HLCA move cheer
SHEEP producers have welcomed MAFFs decision not to cut the maximum number of sheep on which Hill Livestock Compensatory Allowances can be paid.
A statutory instrument had been laid in late October paving the way for the stocking limit to be cut from 9 ewes/ha to 6 ewes/ha in the Disadvantaged Areas, which would have reduced payments for many upland farmers.

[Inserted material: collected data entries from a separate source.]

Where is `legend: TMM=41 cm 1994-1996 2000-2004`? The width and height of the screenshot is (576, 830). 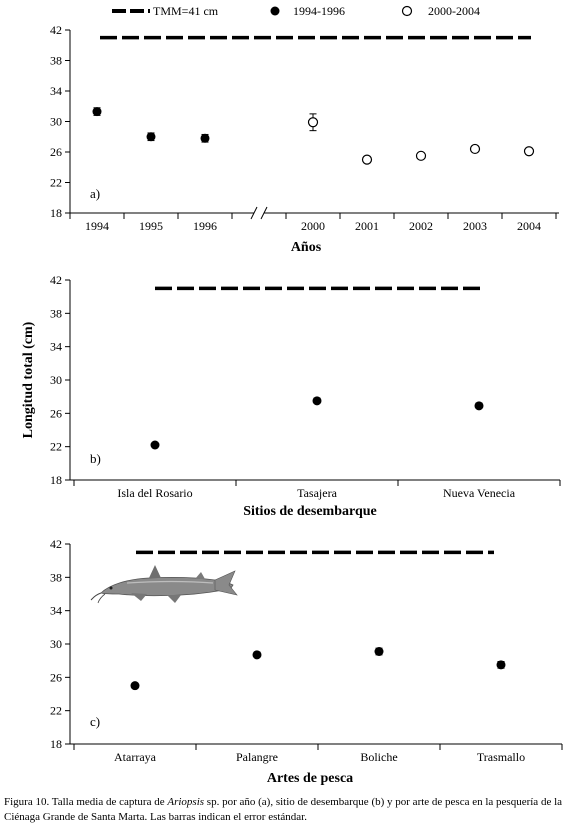
legend: TMM=41 cm 1994-1996 2000-2004 is located at coordinates (296, 11).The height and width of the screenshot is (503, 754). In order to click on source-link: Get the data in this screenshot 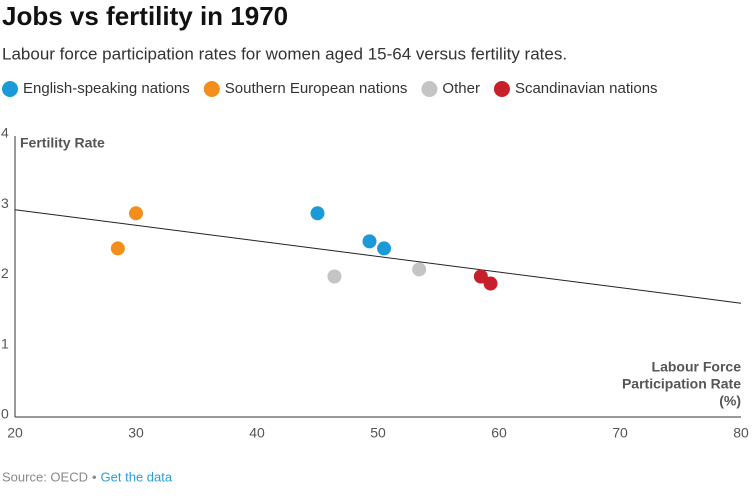, I will do `click(137, 476)`.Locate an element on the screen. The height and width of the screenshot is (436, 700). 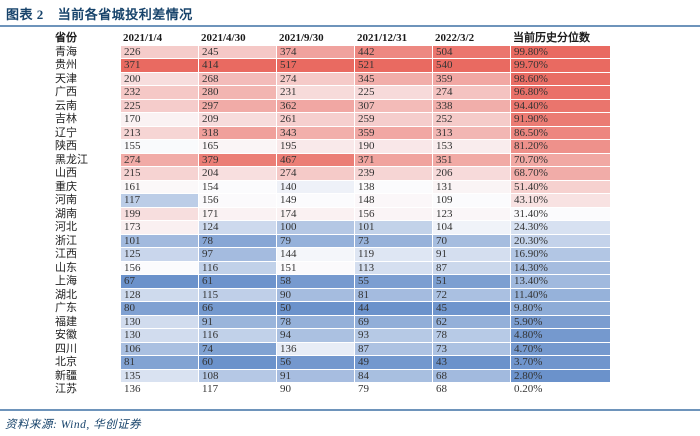
spread-value-cell: 307 is located at coordinates (394, 106).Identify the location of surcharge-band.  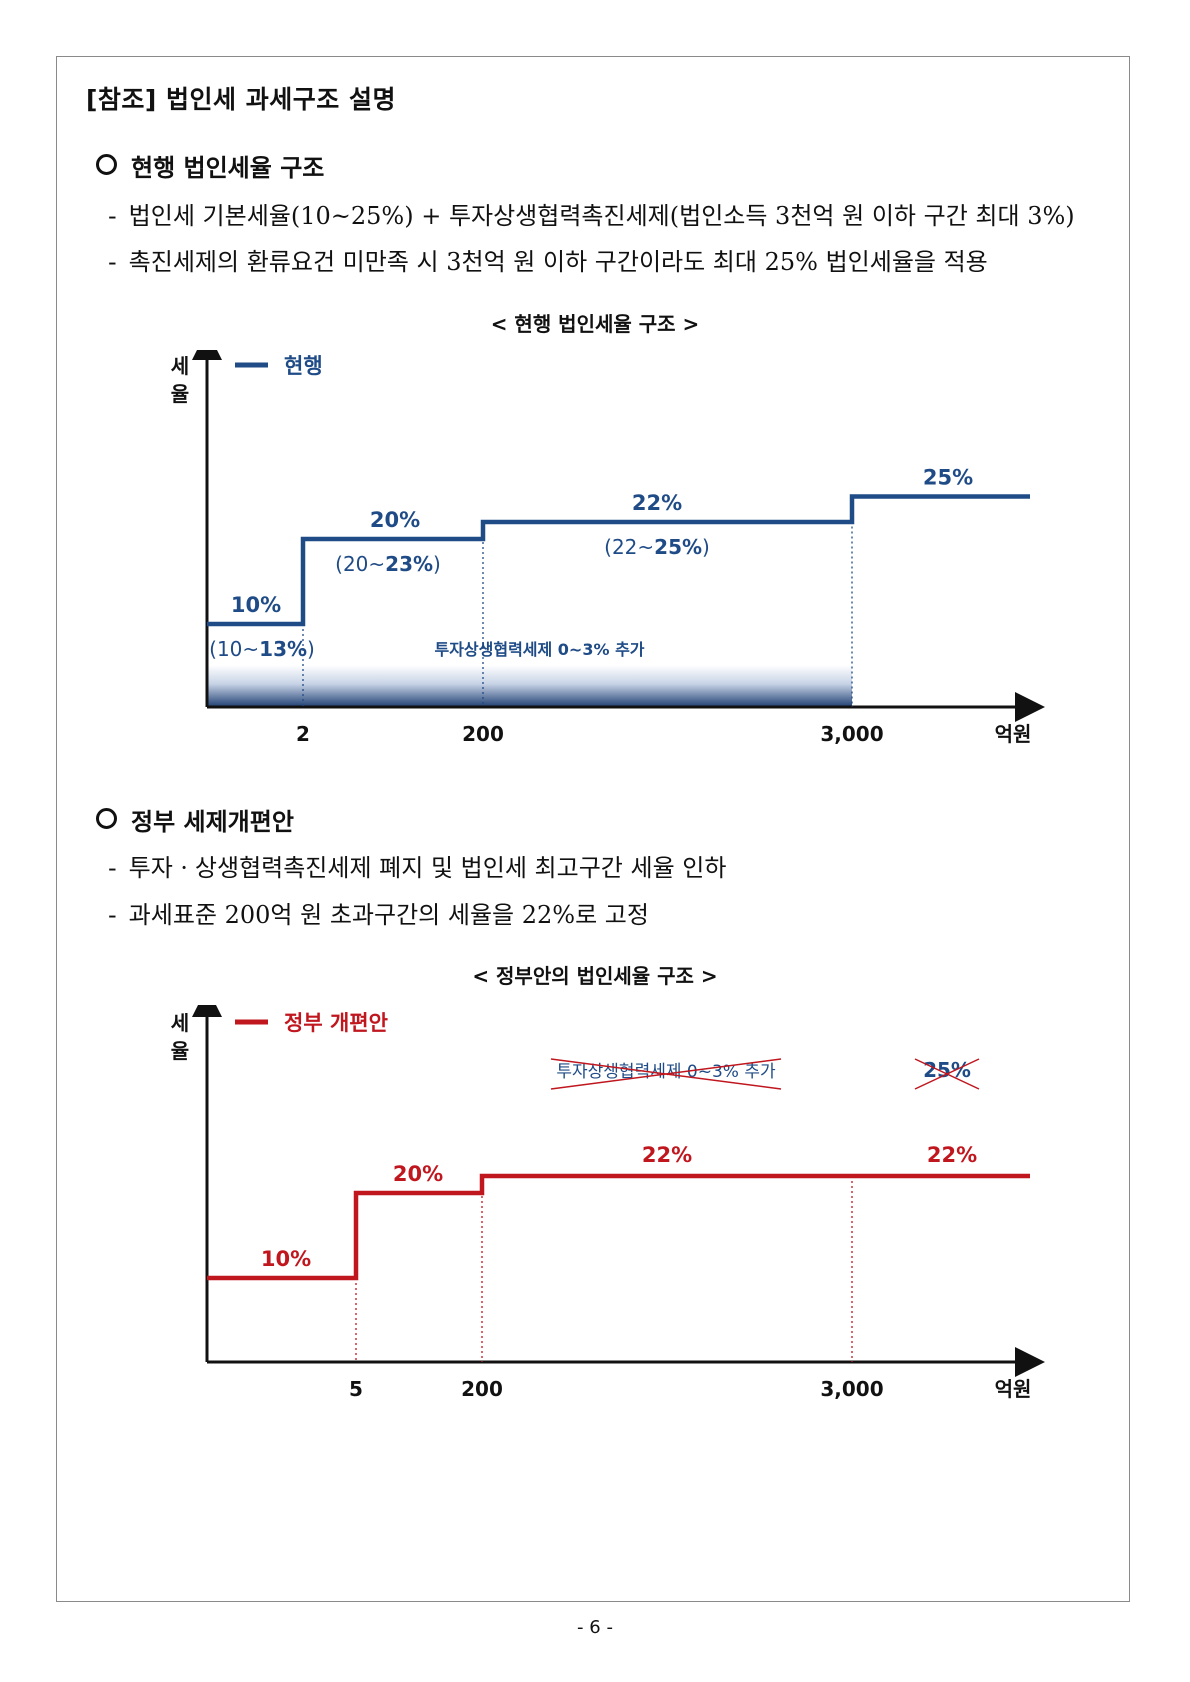
(530, 686).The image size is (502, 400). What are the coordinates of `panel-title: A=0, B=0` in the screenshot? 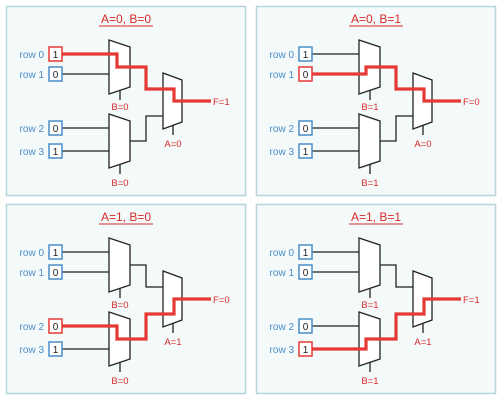 It's located at (126, 19).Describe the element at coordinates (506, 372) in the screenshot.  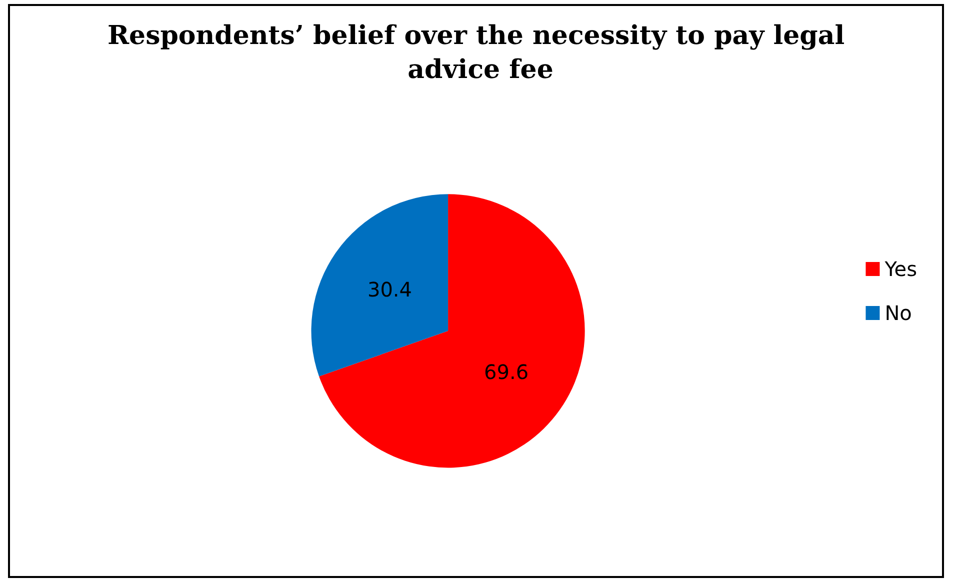
I see `data-label: 69.6` at that location.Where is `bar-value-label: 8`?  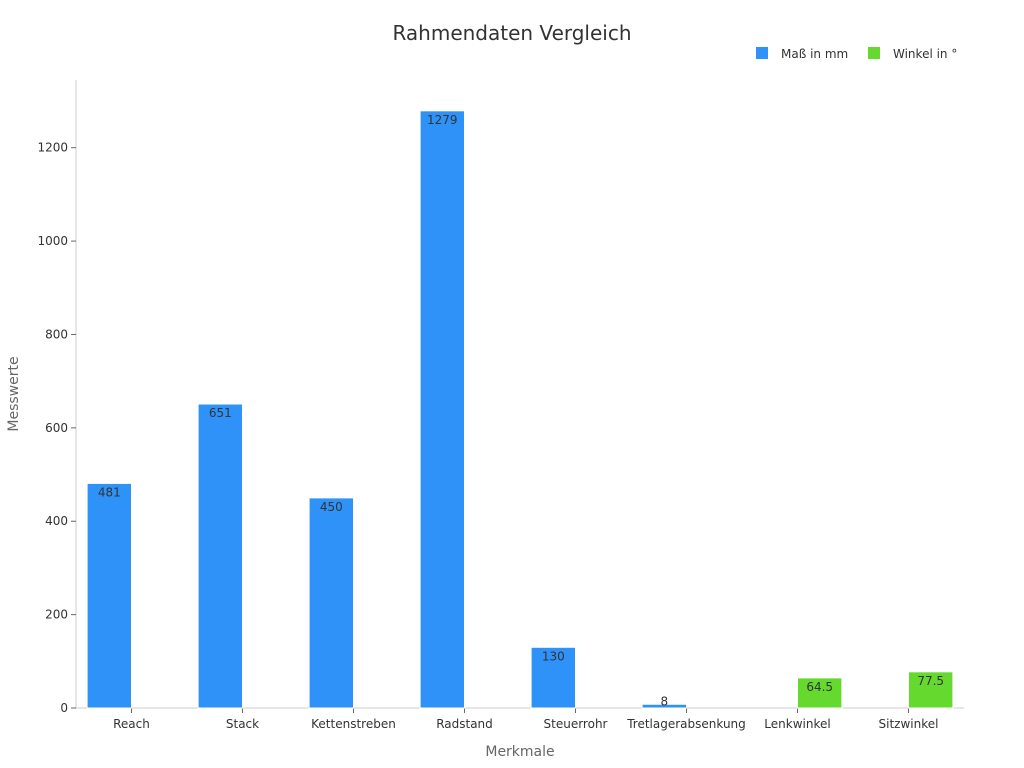
bar-value-label: 8 is located at coordinates (664, 701).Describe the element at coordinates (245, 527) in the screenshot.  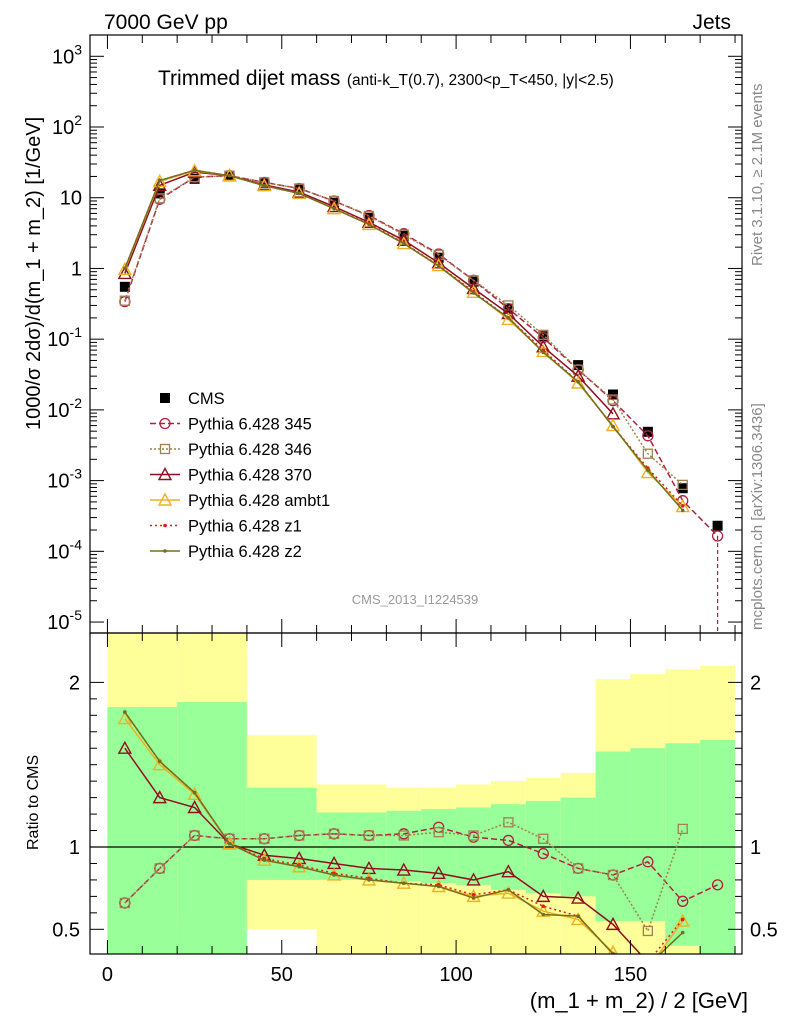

This was depsite government assurances that hill farmers would not be made worse off.
But regulations laid before parliament last week confirm the limit will remain at nine ewes. "We welcome the move not to cut the maximum number as was originally proposed, but it shows the fragility of government support to one of the most vulnerable areas of UK farming," said Shropshire NFUs LFA chairman, David Littlehales.
Under the HLCA legislation, there are a number of thresholds that put an upper limit on the level of payment:
• A monetary limit of £81.13/ha (£32.83/acre) in the Severely Disadvantaged Areas and £60.85/ha (£24.63/acre) in the Disadvantaged Areas.
• A UK stocking limit of 6 ewes/ha in the SDAs and 9 ewes/ha in the DAs.
• An EU stocking limit of 1.4 cows/ha and 9.3 ewes/ha in both SDAs and DAs.
But there are also certain minumum payments set by Brussels, and for this reason MAFF has had to raise the rate of HLCA for sheep in the DAs from £2.44/head to £2.65/head.
The NFU is quick to point out that, unlike most other Member States, the rates in the UK are close to the minimum in all categories.